__Task requirements__:
Using the listing below, keep only the lines with the word "will" and copy them.

__Recorded data__:

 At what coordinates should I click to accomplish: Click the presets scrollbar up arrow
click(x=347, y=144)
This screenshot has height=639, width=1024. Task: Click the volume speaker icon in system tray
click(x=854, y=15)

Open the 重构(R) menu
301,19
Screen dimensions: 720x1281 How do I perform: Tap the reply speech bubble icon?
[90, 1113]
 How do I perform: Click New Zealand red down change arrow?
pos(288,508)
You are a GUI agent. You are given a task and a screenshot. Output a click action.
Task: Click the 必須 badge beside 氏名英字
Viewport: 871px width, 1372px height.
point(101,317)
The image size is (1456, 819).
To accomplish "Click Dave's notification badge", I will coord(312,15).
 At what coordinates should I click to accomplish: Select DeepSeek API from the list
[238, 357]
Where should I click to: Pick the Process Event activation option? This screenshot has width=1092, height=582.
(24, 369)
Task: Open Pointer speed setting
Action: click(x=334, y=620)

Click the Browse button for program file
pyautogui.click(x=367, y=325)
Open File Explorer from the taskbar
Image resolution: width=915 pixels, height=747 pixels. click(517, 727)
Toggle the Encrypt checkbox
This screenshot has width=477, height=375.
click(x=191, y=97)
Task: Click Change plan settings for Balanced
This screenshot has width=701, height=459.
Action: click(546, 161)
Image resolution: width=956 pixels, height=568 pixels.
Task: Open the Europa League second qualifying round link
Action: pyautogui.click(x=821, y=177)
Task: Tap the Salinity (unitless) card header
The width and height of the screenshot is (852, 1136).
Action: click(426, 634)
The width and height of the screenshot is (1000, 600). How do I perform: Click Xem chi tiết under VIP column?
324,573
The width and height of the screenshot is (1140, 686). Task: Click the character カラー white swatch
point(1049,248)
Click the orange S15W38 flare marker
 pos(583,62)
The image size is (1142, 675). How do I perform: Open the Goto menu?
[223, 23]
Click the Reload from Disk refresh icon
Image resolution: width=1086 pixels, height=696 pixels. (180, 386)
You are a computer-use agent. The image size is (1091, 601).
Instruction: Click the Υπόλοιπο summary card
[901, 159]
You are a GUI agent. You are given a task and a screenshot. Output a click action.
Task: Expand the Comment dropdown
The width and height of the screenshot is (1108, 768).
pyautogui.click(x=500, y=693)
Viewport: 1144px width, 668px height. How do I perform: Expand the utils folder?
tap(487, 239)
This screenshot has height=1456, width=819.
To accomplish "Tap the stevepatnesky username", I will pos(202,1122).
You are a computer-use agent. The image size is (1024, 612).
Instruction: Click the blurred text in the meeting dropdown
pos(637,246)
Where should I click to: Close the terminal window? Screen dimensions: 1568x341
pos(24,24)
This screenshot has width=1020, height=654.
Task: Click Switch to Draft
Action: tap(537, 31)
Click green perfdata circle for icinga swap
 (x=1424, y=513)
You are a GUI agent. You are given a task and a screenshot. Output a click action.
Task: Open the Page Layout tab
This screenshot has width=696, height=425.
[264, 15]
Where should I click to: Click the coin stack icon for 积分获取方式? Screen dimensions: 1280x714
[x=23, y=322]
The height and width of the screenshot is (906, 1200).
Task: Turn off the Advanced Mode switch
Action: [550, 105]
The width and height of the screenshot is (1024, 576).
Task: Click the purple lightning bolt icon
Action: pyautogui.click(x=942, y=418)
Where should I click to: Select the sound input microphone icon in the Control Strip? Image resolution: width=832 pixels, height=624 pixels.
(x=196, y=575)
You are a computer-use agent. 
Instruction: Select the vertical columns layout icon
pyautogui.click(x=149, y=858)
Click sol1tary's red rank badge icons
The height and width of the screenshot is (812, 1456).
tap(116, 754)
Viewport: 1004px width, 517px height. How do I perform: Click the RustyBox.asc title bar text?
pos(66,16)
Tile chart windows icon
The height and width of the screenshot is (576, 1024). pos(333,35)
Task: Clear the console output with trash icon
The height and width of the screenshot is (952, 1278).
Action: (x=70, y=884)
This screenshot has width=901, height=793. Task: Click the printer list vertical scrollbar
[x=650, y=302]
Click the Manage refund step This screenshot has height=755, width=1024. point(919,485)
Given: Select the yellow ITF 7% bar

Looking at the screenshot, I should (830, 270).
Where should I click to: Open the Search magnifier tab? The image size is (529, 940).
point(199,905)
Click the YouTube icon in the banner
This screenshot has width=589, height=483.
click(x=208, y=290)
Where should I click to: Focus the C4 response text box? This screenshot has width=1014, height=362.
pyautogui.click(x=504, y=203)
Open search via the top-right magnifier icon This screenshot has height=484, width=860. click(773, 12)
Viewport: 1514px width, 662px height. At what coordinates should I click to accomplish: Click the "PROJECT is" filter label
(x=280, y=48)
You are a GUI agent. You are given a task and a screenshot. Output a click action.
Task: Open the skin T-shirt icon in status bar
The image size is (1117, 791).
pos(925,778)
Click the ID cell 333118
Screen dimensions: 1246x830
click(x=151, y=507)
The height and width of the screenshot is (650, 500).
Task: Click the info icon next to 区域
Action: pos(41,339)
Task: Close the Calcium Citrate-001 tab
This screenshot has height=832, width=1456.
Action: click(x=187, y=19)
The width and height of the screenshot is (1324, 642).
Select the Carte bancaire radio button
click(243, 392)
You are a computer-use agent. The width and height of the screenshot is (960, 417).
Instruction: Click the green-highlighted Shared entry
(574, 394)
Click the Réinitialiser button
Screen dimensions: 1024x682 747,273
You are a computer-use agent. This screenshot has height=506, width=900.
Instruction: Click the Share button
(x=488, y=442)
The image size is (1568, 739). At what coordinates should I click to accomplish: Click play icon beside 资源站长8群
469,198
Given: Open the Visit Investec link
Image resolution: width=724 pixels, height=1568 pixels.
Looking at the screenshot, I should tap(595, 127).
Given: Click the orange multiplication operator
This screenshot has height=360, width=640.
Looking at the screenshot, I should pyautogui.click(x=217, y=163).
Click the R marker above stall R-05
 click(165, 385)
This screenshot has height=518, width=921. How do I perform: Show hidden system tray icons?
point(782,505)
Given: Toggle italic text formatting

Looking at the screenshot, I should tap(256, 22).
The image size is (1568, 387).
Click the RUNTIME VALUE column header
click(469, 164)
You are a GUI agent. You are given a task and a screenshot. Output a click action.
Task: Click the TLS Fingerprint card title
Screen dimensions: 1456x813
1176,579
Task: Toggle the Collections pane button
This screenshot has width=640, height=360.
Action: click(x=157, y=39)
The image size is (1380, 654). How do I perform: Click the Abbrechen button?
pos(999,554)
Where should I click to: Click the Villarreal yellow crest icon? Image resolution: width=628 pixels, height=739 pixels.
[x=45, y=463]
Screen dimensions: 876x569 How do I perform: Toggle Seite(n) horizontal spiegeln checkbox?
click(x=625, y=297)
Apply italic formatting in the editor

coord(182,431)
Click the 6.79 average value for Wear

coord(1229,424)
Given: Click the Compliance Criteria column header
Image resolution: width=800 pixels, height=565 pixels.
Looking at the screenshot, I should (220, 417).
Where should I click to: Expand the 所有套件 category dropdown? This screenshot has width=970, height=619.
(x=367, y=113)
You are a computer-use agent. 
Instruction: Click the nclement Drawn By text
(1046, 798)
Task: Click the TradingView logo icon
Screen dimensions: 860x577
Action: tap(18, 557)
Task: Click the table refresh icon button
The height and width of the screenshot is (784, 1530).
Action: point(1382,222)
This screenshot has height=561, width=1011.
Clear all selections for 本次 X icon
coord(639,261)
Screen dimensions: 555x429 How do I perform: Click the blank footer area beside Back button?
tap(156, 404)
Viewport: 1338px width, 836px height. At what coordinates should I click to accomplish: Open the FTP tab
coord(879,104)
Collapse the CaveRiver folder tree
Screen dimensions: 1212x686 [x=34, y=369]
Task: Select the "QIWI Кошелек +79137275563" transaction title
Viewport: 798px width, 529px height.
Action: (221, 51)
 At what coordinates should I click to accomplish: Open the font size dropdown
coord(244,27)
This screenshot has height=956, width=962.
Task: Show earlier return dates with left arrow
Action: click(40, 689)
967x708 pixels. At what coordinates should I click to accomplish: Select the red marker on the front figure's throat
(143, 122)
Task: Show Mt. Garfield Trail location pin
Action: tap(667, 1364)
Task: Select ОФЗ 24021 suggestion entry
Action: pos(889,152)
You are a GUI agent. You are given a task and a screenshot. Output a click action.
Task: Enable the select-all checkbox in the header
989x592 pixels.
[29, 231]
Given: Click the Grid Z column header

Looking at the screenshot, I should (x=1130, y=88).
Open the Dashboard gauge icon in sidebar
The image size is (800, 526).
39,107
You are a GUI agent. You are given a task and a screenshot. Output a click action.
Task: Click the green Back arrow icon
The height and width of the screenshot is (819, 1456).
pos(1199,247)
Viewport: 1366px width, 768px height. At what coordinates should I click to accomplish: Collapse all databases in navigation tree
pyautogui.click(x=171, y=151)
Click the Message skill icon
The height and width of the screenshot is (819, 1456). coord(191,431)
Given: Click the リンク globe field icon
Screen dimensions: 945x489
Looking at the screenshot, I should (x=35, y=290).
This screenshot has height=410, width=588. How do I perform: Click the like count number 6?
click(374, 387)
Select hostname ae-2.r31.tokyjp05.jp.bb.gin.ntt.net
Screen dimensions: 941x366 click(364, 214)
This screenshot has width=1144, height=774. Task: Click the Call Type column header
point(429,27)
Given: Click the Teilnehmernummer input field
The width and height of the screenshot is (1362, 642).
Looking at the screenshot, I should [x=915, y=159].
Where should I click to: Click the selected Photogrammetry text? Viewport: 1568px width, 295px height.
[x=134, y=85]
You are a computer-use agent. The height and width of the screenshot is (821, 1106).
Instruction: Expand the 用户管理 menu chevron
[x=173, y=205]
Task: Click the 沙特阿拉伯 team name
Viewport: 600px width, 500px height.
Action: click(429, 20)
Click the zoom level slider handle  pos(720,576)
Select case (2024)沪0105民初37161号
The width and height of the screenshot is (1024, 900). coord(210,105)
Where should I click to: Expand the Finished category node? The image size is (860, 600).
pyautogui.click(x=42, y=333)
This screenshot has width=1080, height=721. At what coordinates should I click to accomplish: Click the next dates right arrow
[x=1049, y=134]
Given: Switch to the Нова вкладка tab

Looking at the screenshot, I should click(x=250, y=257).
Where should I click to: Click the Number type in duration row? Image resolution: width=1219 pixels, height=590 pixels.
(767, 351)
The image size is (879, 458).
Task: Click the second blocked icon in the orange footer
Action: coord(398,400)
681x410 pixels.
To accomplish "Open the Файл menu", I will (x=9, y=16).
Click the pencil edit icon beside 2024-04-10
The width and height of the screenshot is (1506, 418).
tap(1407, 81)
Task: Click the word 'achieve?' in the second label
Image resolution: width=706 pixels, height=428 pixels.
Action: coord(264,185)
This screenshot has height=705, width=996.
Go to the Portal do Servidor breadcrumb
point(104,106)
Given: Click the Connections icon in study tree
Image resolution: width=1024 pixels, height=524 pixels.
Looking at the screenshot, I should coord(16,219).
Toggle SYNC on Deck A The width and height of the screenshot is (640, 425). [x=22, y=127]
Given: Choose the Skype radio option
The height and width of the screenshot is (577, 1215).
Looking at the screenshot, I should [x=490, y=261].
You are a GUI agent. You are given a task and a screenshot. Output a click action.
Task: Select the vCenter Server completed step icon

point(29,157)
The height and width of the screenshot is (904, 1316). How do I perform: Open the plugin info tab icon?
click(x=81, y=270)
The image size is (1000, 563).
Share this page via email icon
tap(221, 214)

__Finished task__:
To accomplish "Click Dave's notification badge", I will coord(312,15).
To accomplish "Tap the stevepatnesky username", I will pos(202,1122).
To accomplish "Open the Файл menu", I will (x=9, y=16).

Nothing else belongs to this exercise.